((

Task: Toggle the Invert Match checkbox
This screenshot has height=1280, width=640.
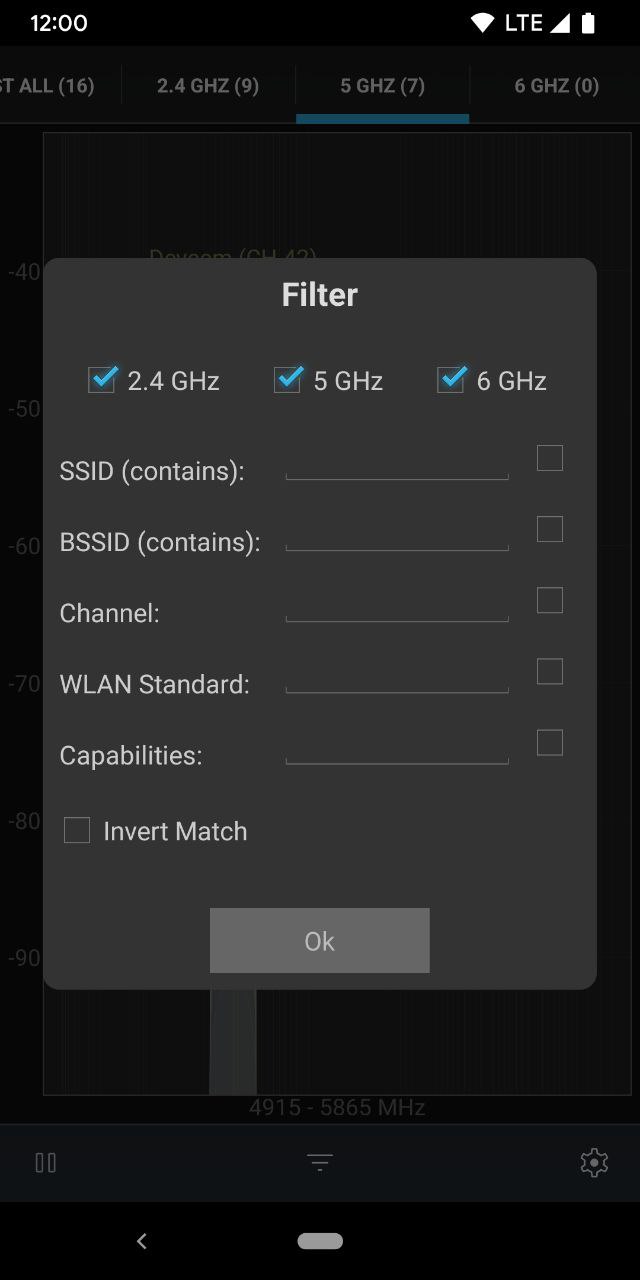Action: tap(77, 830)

))
((

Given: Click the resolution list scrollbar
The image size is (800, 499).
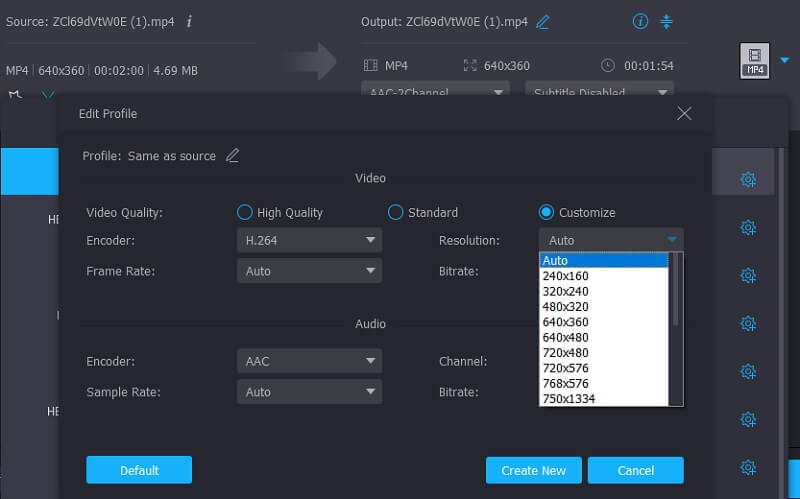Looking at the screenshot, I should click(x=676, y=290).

))

**Instructions to follow**
Could you rescale the rows between the lines holding "Task: Toggle the Invert Match checkbox" and "Action: tap(77, 830)", inclusive, by writing them out again in full with every answer coordinate multiplied by 2.05 and rounded to a whole number (halves rounding up), all other text unchanged and the pictures left out?

**Result of the task**
Task: Toggle the Invert Match checkbox
This screenshot has height=1280, width=640.
Action: tap(158, 1702)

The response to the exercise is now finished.